[WHAT YOU ARE ASKED TO DO]:
Having read the data, transcribe all of it without deviation.
** SUPPLIED DATA follows **
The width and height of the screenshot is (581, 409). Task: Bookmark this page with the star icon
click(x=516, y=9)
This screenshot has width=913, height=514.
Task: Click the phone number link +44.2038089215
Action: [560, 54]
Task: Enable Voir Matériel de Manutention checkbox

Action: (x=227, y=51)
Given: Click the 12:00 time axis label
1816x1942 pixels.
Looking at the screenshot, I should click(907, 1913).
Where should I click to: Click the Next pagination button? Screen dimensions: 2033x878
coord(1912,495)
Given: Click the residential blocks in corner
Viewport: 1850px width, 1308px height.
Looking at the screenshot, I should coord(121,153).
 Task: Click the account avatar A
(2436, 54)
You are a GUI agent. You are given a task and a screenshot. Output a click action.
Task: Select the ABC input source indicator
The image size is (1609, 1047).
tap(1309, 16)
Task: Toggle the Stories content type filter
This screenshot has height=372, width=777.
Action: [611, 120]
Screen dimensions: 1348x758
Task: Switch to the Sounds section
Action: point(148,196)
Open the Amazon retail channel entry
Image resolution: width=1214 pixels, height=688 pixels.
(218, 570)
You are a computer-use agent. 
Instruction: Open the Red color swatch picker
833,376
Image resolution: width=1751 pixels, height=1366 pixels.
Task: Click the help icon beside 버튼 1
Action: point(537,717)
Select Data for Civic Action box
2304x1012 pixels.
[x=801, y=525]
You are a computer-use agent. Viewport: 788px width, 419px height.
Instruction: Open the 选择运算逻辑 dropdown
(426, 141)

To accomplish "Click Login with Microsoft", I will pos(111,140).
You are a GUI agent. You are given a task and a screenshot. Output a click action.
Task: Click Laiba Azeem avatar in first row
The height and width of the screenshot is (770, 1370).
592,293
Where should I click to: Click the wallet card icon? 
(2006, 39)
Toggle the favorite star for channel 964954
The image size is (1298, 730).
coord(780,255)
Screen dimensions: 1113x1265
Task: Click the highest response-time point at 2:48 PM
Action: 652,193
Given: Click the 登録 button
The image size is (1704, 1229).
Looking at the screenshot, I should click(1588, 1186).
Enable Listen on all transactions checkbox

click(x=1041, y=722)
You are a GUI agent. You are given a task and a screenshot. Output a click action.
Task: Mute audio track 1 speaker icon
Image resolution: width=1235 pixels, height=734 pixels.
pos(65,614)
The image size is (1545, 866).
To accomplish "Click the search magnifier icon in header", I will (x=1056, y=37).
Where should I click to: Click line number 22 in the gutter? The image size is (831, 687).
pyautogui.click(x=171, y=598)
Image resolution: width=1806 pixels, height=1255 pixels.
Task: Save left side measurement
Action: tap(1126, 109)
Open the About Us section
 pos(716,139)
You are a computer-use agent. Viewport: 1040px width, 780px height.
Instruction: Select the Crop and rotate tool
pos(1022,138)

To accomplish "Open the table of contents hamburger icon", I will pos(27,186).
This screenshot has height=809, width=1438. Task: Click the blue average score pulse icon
** End of SUPPLIED DATA **
[REPLY TO THE EXERCISE]:
The width and height of the screenshot is (581, 409). Task: Bookmark this page with the star icon
click(x=516, y=9)
This screenshot has width=913, height=514.
Task: Click the phone number link +44.2038089215
Action: [560, 54]
Task: Enable Voir Matériel de Manutention checkbox

Action: (x=227, y=51)
Given: Click the 12:00 time axis label
1816x1942 pixels.
Looking at the screenshot, I should click(907, 1913).
Where should I click to: Click the Next pagination button? Screen dimensions: 2033x878
coord(1912,495)
Given: Click the residential blocks in corner
Viewport: 1850px width, 1308px height.
Looking at the screenshot, I should coord(121,153).
 Task: Click the account avatar A
(2436, 54)
You are a GUI agent. You are given a task and a screenshot. Output a click action.
Task: Select the ABC input source indicator
The image size is (1609, 1047).
tap(1309, 16)
Task: Toggle the Stories content type filter
This screenshot has height=372, width=777.
Action: [611, 120]
Screen dimensions: 1348x758
Task: Switch to the Sounds section
Action: point(148,196)
Open the Amazon retail channel entry
Image resolution: width=1214 pixels, height=688 pixels.
(218, 570)
You are a computer-use agent. 
Instruction: Open the Red color swatch picker
833,376
Image resolution: width=1751 pixels, height=1366 pixels.
Task: Click the help icon beside 버튼 1
Action: point(537,717)
Select Data for Civic Action box
2304x1012 pixels.
[x=801, y=525]
You are a computer-use agent. Viewport: 788px width, 419px height.
Instruction: Open the 选择运算逻辑 dropdown
(426, 141)

To accomplish "Click Login with Microsoft", I will pos(111,140).
You are a GUI agent. You are given a task and a screenshot. Output a click action.
Task: Click Laiba Azeem avatar in first row
The height and width of the screenshot is (770, 1370).
592,293
Where should I click to: Click the wallet card icon? 
(2006, 39)
Toggle the favorite star for channel 964954
The image size is (1298, 730).
coord(780,255)
Screen dimensions: 1113x1265
Task: Click the highest response-time point at 2:48 PM
Action: 652,193
Given: Click the 登録 button
The image size is (1704, 1229).
Looking at the screenshot, I should click(1588, 1186).
Enable Listen on all transactions checkbox

click(x=1041, y=722)
You are a GUI agent. You are given a task and a screenshot. Output a click action.
Task: Mute audio track 1 speaker icon
Image resolution: width=1235 pixels, height=734 pixels.
pos(65,614)
The image size is (1545, 866).
To accomplish "Click the search magnifier icon in header", I will (x=1056, y=37).
Where should I click to: Click line number 22 in the gutter? The image size is (831, 687).
pyautogui.click(x=171, y=598)
Image resolution: width=1806 pixels, height=1255 pixels.
Task: Save left side measurement
Action: tap(1126, 109)
Open the About Us section
 pos(716,139)
You are a computer-use agent. Viewport: 1040px width, 780px height.
Instruction: Select the Crop and rotate tool
pos(1022,138)

To accomplish "Open the table of contents hamburger icon", I will pos(27,186).
This screenshot has height=809, width=1438. Task: Click the blue average score pulse icon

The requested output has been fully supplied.